Yahoo’s shares have tumbled following Microsoft’s decision to pull out of its attempted takeover of the company – prompting chief executive Jerry Yang to insist that he is not closing down avenues of negotiation.
In what appears to have become a multi-billion dollar bout of brinkmanship, Microsoft decided that it would withdraw its $46.5bn (£22.3bn) offer for Yahoo, after it failed to accept last week.
Totally willing to do a transaction
But after Yahoo’s 15 per cent share slump, Yang told the Financial Times that he had not written off the chance of coming to an arrangement with Microsoft.
"We did not say it was a take-it-or-leave-it number in the sense that we would never negotiate any more," Mr Yang told the FT.
"We were totally willing to do a transaction, and they walked away.
"We’re always open to all alternatives. We’ve put out a way of having them buy Yahoo, give them a path to do that.
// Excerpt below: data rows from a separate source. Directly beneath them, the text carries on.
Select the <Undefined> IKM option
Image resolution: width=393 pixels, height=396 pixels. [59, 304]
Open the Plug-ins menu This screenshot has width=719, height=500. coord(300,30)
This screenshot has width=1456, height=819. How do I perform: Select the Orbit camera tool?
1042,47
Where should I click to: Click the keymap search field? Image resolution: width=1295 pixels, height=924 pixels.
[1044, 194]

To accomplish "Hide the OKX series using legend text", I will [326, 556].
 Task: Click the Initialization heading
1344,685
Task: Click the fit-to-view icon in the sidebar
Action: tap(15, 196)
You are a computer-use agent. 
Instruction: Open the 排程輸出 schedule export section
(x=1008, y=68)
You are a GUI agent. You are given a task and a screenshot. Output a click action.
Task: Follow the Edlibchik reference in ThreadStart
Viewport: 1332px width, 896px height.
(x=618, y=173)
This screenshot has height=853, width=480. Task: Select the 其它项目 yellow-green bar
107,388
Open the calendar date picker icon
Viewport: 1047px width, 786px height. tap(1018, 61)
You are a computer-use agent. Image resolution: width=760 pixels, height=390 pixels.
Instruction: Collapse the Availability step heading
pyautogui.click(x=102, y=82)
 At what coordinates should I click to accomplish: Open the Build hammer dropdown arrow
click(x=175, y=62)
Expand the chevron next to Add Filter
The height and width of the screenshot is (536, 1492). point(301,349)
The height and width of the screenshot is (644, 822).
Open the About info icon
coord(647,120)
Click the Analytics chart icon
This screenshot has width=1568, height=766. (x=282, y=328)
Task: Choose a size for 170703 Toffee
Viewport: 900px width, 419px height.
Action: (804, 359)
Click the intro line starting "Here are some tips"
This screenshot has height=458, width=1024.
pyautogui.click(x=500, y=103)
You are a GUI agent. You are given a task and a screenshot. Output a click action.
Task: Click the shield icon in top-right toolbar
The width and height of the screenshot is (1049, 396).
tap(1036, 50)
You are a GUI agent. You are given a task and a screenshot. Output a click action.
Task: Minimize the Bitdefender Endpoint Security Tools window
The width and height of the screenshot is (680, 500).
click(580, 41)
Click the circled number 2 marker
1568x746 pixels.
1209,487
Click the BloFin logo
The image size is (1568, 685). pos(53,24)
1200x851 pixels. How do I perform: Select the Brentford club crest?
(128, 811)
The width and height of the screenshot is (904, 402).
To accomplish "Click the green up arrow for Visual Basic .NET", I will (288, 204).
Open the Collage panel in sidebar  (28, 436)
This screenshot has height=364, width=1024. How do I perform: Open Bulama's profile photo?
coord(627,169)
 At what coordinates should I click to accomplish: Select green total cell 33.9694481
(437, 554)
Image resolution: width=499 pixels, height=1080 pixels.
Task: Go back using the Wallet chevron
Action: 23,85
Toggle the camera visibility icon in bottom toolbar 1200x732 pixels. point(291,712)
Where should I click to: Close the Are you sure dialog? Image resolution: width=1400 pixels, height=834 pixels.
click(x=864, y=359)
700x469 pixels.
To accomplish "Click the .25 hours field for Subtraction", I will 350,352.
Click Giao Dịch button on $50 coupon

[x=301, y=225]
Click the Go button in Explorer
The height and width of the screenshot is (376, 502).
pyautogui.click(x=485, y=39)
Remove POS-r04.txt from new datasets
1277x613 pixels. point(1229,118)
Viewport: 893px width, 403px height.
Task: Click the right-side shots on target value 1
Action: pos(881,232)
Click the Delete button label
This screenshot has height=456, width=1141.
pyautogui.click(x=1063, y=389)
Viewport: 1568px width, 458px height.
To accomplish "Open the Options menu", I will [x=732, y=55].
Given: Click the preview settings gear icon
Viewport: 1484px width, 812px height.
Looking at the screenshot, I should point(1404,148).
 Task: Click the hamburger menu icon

If that’s what they want to do, we would be open to a conversation."
Share of the market
Although an advertising deal with Google could help stabilise matters for Yahoo, Microsoft’s decision to pull out raised the company’s own share price, which had dropped significantly on the news that it had bid for one of its key rivals.
The desire to challenge Google on the internet lies behind Microsoft’s strategy, but it remains to be seen if it is merely trying shock tactics to obtain its price for Yahoo, or it has decided that buying its way to a competitive market share may not be the way forward.